• TUGAS TERTULIS:
1 - Tuliskan kembali tanpa perubahan sebagian berita tentang lomba tenda, dimulai dari kata-kata yang memuat "Kegiatan dilakukan selama" dan diakhiri setelah "kekompakan tiap KTB.".
2 - Menurut berita tentang lomba tenda, berapa unit tenda keluarga yang saat ini dimiliki BPBD Kota Yogyakarta?
3 - Teruskan berita tentang lomba tenda dari kalimat terakhir yang tercantum.

AN
Yogyakarta (ANTARA) - Kampung Tangguh Bencana yang menjadi perwakilan dari 45 kelurahan di Kota Yogyakarta saling adu kecepatan dan ketangkasan mendirikan tenda keluarga dalam rangka memeriahkan rangkaian kegiatan Pekan Pengurangan Risiko Bencana tahun 2019.

Kegiatan dilakukan selama tiga hari 4-6 November 2019 dan setiap hari ada 15 kelompok yang mengikuti lomba mendirikan tenda, kata Kepala Pelaksana Badan Penanggulangan Bencana Daerah (BPBD) Kota Yogyakarta Hari Wahyudi di Yogyakarta, Selasa.

Menurut dia, kegiatan tersebut tidak hanya dilakukan untuk mengadu kecepatan dan ketangkasan tiap Kampung Tangguh Bencana (KTB) dalam mendirikan tenda keluarga, tetapi juga mengasah kekompakan tiap KTB.
Baca juga: BPBD Yogyakarta targetkan seluruh KTB miliki kecakapan setara

“Kekompakan ini sangat dibutuhkan saat penanganan bencana. Saat kami dari BPBD belum bisa masuk ke lokasi bencana, maka masyarakat melalui KTB sudah bisa melakukan penanganan awal yang dibutuhkan. Tentunya, penanganan bencana bisa menjadi lebih ringan,” kata Hari.

Pada Pekan Pengurangan Risiko Bencana tahun lalu, BPBD Kota Yogyakarta juga menggelar kegiatan serupa. Namun, tenda yang dipilih bukan dari jenis tenda keluarga dengan ukuran 4x4 meter persegi, tetapi tenda oval yang berukuran lebih besar yaitu 6x12 meter persegi.

“Karena luas wilayah di Yogyakarta terbatas, maka tenda keluarga ini lebih bisa diandalkan sebagai tenda pengungsi jika terjadi bencana di wilayah. Makanya, untuk lomba kali ini kami memilih tenda keluarga,” katanya.

Melalui lomba tersebut, Hari berharap, masyarakat juga bisa mengetahui bentuk tenda yang ideal yaitu memiliki alas, dinding, dilengkapi dengan pintu dan jendela untuk ventilasi.
Baca juga: BPBD Yogyakarta akan evaluasi 10 kampung tangguh bencana

“Kami pun berharap, muncul kreativitas masyarakat dari KTB untuk membuat tenda yang ideal. Bisa dari bahan yang ada di wilayah masing-masing karena jumlah tenda oval dan keluarga yang kami miliki terbatas. Itu pun bantuan dari BNPB,” katanya.

Saat ini, BPBD Kota Yogyakarta hanya memiliki tiga unit tenda oval dan tujuh unit tenda keluarga. Fasilitas tenda keluarga tidak diberikan ke KTB karena nilainya cukup mahal.

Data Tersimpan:
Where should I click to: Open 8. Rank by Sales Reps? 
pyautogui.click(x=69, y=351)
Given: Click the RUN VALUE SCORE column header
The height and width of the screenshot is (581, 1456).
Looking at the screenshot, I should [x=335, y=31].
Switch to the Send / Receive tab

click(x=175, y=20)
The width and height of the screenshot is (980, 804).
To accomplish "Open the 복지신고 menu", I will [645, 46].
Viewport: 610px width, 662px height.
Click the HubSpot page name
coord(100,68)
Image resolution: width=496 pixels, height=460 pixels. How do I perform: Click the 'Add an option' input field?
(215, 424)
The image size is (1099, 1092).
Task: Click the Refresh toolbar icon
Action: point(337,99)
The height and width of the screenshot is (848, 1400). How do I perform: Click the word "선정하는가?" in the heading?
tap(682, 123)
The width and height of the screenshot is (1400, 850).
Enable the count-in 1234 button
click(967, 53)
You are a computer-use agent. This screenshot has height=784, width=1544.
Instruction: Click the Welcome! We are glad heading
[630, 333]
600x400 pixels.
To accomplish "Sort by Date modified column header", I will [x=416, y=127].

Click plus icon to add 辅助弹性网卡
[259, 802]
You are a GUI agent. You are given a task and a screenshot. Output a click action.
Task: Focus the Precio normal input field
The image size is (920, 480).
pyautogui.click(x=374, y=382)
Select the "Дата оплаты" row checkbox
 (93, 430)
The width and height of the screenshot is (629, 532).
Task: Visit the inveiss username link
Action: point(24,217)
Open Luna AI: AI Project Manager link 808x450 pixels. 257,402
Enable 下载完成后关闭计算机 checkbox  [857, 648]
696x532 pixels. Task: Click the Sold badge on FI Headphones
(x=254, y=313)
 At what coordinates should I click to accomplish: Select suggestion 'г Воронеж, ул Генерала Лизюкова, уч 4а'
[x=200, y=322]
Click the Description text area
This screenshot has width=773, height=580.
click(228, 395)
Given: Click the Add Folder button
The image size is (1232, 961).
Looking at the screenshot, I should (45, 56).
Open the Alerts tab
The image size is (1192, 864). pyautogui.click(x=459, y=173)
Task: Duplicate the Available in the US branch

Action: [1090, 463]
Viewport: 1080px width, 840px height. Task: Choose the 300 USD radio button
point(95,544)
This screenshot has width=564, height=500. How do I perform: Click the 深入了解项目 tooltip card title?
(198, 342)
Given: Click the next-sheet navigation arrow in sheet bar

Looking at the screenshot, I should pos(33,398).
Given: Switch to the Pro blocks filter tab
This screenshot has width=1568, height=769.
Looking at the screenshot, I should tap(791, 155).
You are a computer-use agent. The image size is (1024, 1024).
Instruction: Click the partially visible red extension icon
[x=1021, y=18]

• HASIL TIAP TUGAS:
1 -
Kegiatan dilakukan selama tiga hari 4-6 November 2019 dan setiap hari ada 15 kelompok yang mengikuti lomba mendirikan tenda, kata Kepala Pelaksana Badan Penanggulangan Bencana Daerah (BPBD) Kota Yogyakarta Hari Wahyudi di Yogyakarta, Selasa.

Menurut dia, kegiatan tersebut tidak hanya dilakukan untuk mengadu kecepatan dan ketangkasan tiap Kampung Tangguh Bencana (KTB) dalam mendirikan tenda keluarga, tetapi juga mengasah kekompakan tiap KTB.

2 - Tujuh unit.

3 -
Sementara itu, penilaian dalam lomba mendirikan tenda didasarkan pada beberapa faktor, di antaranya waktu yang dibutuhkan, ketepatan pemasangan, kekompakan, kerapian tenda dan kerapian personel yang mengikuti lomba.

“Penilaian lomba tidak hanya untuk mendirikan tenda saja tetapi sampai membongkar dan melipatnya kembali untuk dimasukkan ke dalam kotak penyimpanan. Kalau tidak rapi saat melipat, tenda tidak akan bisa masuk ke kotak penyimpanan,” kata Analis Mitigasi Bencana BPBD Kota Yogyakarta Retno Rahayu.
Baca juga: KTB picu ketangguhan masyarakat terhadap bencana

Setiap kelompok terdiri dari 10 peserta. Delapan orang turun sebagai pemain utama dan sisanya sebagai cadangan. Setiap peserta yang mewakili kelurahan harus memiliki KTP sebagai warga di kelurahan tersebut.

Retno mengatakan, KTB hanya memperoleh pelatihan mendirikan tenda pada Juli dan Agustus serta memperoleh video tutorial mendirikan tenda. “Ada yang bisa mendirikan tenda dalam waktu 25 menit. Kami memberikan batasan maksimal selama 45 menit untuk mendirikan tenda. Sampai saat ini, tidak ada yang melebihi batasan tersebut,” katanya.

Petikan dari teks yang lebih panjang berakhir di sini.